**Data section:**
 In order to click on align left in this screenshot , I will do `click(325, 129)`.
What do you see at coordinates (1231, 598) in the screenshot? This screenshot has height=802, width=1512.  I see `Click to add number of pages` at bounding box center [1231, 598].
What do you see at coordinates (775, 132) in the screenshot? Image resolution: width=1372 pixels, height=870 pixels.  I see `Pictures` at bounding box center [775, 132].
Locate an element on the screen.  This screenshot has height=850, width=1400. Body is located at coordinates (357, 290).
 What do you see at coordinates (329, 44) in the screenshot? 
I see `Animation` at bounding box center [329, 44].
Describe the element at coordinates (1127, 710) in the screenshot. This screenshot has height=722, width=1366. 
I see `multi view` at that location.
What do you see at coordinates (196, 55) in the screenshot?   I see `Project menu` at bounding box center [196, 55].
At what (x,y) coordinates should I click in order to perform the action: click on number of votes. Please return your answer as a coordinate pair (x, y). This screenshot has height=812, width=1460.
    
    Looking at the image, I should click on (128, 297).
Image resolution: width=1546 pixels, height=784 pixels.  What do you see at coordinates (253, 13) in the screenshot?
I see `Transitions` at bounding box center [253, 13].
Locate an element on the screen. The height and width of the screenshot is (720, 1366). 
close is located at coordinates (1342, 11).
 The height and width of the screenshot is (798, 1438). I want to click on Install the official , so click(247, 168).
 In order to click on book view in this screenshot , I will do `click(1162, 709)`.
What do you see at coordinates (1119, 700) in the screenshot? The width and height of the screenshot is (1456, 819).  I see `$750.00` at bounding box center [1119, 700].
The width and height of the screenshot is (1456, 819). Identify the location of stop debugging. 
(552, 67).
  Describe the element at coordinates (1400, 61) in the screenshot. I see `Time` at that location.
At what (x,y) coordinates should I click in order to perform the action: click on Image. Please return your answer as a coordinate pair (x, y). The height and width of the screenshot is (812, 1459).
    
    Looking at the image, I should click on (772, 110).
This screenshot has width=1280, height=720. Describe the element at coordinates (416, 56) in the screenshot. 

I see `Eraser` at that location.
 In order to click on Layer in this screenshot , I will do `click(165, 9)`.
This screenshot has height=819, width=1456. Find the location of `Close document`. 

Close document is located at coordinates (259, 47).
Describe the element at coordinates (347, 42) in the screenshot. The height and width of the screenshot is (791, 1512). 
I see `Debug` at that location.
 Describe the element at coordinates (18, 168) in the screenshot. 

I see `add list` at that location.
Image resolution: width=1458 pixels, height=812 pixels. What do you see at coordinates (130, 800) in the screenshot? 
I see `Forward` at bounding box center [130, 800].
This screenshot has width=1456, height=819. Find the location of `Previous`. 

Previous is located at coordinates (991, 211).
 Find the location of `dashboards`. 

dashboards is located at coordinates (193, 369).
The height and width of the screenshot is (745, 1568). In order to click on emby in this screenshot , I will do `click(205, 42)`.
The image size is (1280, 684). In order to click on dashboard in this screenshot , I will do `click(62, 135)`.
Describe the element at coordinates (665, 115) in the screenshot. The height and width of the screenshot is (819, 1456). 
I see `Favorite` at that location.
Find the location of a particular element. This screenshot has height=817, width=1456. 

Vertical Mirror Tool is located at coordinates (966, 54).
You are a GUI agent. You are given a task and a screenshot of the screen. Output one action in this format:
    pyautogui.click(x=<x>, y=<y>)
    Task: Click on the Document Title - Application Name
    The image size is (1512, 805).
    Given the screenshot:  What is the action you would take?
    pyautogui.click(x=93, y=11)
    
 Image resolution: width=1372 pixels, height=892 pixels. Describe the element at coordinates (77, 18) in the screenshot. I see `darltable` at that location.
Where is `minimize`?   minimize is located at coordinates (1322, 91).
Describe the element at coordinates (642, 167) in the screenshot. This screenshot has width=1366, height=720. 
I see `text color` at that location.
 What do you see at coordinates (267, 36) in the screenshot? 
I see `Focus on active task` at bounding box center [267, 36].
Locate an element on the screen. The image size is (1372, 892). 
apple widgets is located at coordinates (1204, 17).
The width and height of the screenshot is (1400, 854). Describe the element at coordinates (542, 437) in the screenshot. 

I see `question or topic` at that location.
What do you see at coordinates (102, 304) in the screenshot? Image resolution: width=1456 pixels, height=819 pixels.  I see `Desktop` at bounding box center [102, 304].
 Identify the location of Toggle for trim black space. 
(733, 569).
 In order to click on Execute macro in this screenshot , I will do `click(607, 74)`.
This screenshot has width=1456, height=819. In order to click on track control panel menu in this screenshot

**Task directions:** Render every line of the items above as a numbered list, omitting the blank lines.

**Solution:**
1.  In order to click on align left in this screenshot , I will do `click(325, 129)`.
2. What do you see at coordinates (1231, 598) in the screenshot? This screenshot has height=802, width=1512.  I see `Click to add number of pages` at bounding box center [1231, 598].
3. What do you see at coordinates (775, 132) in the screenshot? Image resolution: width=1372 pixels, height=870 pixels.  I see `Pictures` at bounding box center [775, 132].
4. Locate an element on the screen.  This screenshot has height=850, width=1400. Body is located at coordinates (357, 290).
5.  What do you see at coordinates (329, 44) in the screenshot? 
6. I see `Animation` at bounding box center [329, 44].
7. Describe the element at coordinates (1127, 710) in the screenshot. This screenshot has height=722, width=1366. 
8. I see `multi view` at that location.
9. What do you see at coordinates (196, 55) in the screenshot?   I see `Project menu` at bounding box center [196, 55].
10. At what (x,y) coordinates should I click in order to perform the action: click on number of votes. Please return your answer as a coordinate pair (x, y). This screenshot has height=812, width=1460.
11.     Looking at the image, I should click on (128, 297).
12. Image resolution: width=1546 pixels, height=784 pixels.  What do you see at coordinates (253, 13) in the screenshot?
13. I see `Transitions` at bounding box center [253, 13].
14. Locate an element on the screen. The height and width of the screenshot is (720, 1366). 
15. close is located at coordinates (1342, 11).
16.  The height and width of the screenshot is (798, 1438). I want to click on Install the official , so click(247, 168).
17.  In order to click on book view in this screenshot , I will do `click(1162, 709)`.
18. What do you see at coordinates (1119, 700) in the screenshot? The width and height of the screenshot is (1456, 819).  I see `$750.00` at bounding box center [1119, 700].
19. The width and height of the screenshot is (1456, 819). Identify the location of stop debugging. 
20. (552, 67).
21.   Describe the element at coordinates (1400, 61) in the screenshot. I see `Time` at that location.
22. At what (x,y) coordinates should I click in order to perform the action: click on Image. Please return your answer as a coordinate pair (x, y). The height and width of the screenshot is (812, 1459).
23.     Looking at the image, I should click on (772, 110).
24. This screenshot has width=1280, height=720. Describe the element at coordinates (416, 56) in the screenshot. 
25. I see `Eraser` at that location.
26.  In order to click on Layer in this screenshot , I will do `click(165, 9)`.
27. This screenshot has height=819, width=1456. Find the location of `Close document`. 
28. Close document is located at coordinates (259, 47).
29. Describe the element at coordinates (347, 42) in the screenshot. The height and width of the screenshot is (791, 1512). 
30. I see `Debug` at that location.
31.  Describe the element at coordinates (18, 168) in the screenshot. 
32. I see `add list` at that location.
33. Image resolution: width=1458 pixels, height=812 pixels. What do you see at coordinates (130, 800) in the screenshot? 
34. I see `Forward` at bounding box center [130, 800].
35. This screenshot has width=1456, height=819. Find the location of `Previous`. 
36. Previous is located at coordinates (991, 211).
37.  Find the location of `dashboards`. 
38. dashboards is located at coordinates (193, 369).
39. The height and width of the screenshot is (745, 1568). In order to click on emby in this screenshot , I will do `click(205, 42)`.
40. The image size is (1280, 684). In order to click on dashboard in this screenshot , I will do `click(62, 135)`.
41. Describe the element at coordinates (665, 115) in the screenshot. The height and width of the screenshot is (819, 1456). 
42. I see `Favorite` at that location.
43. Find the location of a particular element. This screenshot has height=817, width=1456. 
44. Vertical Mirror Tool is located at coordinates (966, 54).
45. You are a GUI agent. You are given a task and a screenshot of the screen. Output one action in this format:
46.     pyautogui.click(x=<x>, y=<y>)
47.     Task: Click on the Document Title - Application Name
48.     The image size is (1512, 805).
49.     Given the screenshot:  What is the action you would take?
50.     pyautogui.click(x=93, y=11)
51.  Image resolution: width=1372 pixels, height=892 pixels. Describe the element at coordinates (77, 18) in the screenshot. I see `darltable` at that location.
52. Where is `minimize`?   minimize is located at coordinates (1322, 91).
53. Describe the element at coordinates (642, 167) in the screenshot. This screenshot has width=1366, height=720. 
54. I see `text color` at that location.
55.  What do you see at coordinates (267, 36) in the screenshot? 
56. I see `Focus on active task` at bounding box center [267, 36].
57. Locate an element on the screen. The image size is (1372, 892). 
58. apple widgets is located at coordinates (1204, 17).
59. The width and height of the screenshot is (1400, 854). Describe the element at coordinates (542, 437) in the screenshot. 
60. I see `question or topic` at that location.
61. What do you see at coordinates (102, 304) in the screenshot? Image resolution: width=1456 pixels, height=819 pixels.  I see `Desktop` at bounding box center [102, 304].
62.  Identify the location of Toggle for trim black space. 
63. (733, 569).
64.  In order to click on Execute macro in this screenshot , I will do `click(607, 74)`.
65. This screenshot has width=1456, height=819. In order to click on track control panel menu in this screenshot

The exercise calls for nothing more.